Au cours de ce débat, on retient les points suivants.
1) La circoncision rituelle n’a pas à être refusée
lorsqu’une famille en formule la demande.
2) La meilleure situation est la circoncision réalisée à
l’occasion d’une anesthésie générale effectuée pour un autre type
d’intervention (appendicectomie, cure de lithiase,…).
3) De nombreux chirurgiens sont très réticents à l’égard de
cette intervention quand elle est faite seule.

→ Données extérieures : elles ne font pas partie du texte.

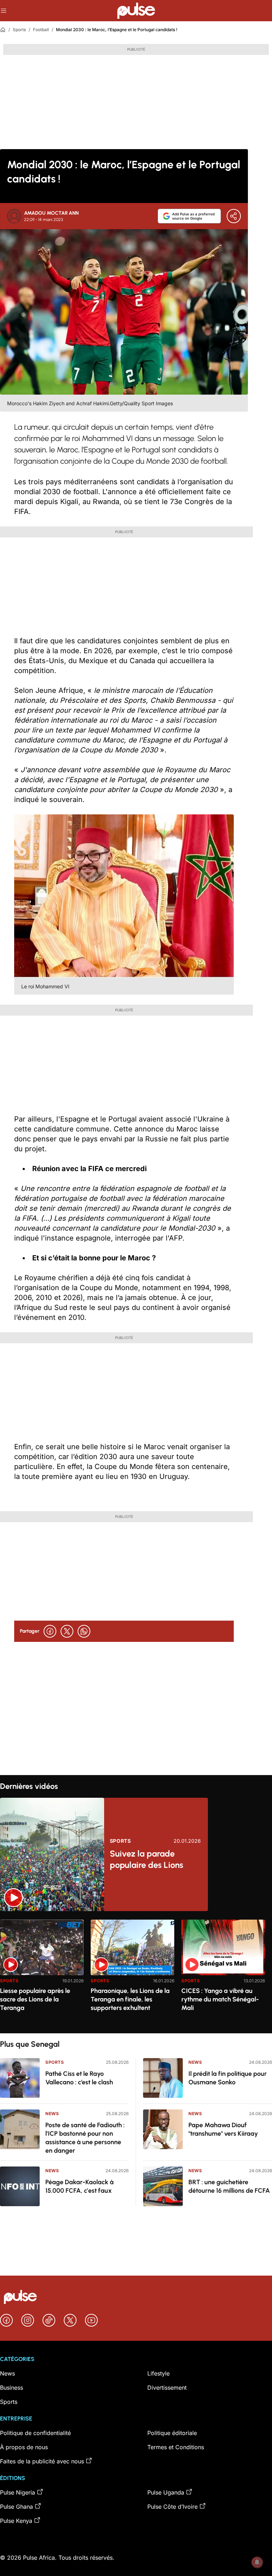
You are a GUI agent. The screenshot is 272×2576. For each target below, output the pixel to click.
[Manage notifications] (257, 2562)
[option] (42, 1974)
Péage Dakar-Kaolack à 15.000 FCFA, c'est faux (79, 2186)
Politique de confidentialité (35, 2432)
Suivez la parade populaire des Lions (146, 1859)
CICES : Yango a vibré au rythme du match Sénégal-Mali (220, 1999)
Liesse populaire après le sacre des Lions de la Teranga (35, 1999)
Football (41, 29)
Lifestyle (158, 2373)
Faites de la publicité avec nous (42, 2461)
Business (11, 2387)
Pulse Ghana (16, 2506)
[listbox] (136, 1972)
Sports (19, 29)
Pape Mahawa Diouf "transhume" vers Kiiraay (223, 2129)
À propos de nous (24, 2447)
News (52, 2113)
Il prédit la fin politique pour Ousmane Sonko (227, 2078)
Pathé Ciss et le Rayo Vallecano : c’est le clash (79, 2078)
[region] (136, 1972)
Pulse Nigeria (17, 2492)
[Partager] (234, 216)
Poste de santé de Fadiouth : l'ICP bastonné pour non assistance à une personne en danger (85, 2137)
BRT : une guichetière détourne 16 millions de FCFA (229, 2186)
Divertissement (167, 2387)
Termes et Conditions (175, 2447)
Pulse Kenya (16, 2520)
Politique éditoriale (172, 2432)
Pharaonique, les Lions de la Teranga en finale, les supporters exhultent (130, 1999)
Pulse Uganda (165, 2492)
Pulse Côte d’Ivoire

4) Devant cette réticence, de nombreux enfants sont opérés
en ville ou en Afrique pendant la période des vacances scolaires ; dans
certains cas, comme toute intervention chez l’enfant drépanocytaire, des
complications peuvent survenir quand elles sont réalisées dans un contexte
chirurgical et anesthésique ne connaissant pas la drépanocytose.
5) Il s’agit d’un acte bref qui, du point de vue
chirurgical, ne nécessite pas de préparation transfusionnelle, mais une
bonne hydratation.
6) Dans certains contextes, la circoncision rituelle est
réalisable sous anesthésie locale.
7) Les chirurgiens du CHIC pratiquent cette intervention
sans réticence, en utilisant une anesthésie péri caudale, en particulier
chez l’enfant de moins de 5 ans.
Dans un domaine similaire concernant le sexe
féminin, le docteur Dora BACHIR soulève la question de l’excision, car elle
a été confrontée récemment à cette situation chez une jeune patiente
drépanocytaire. Dans la discussion qui suit, le Groupe fait part, dans ce
domaine, d’une grande ignorance.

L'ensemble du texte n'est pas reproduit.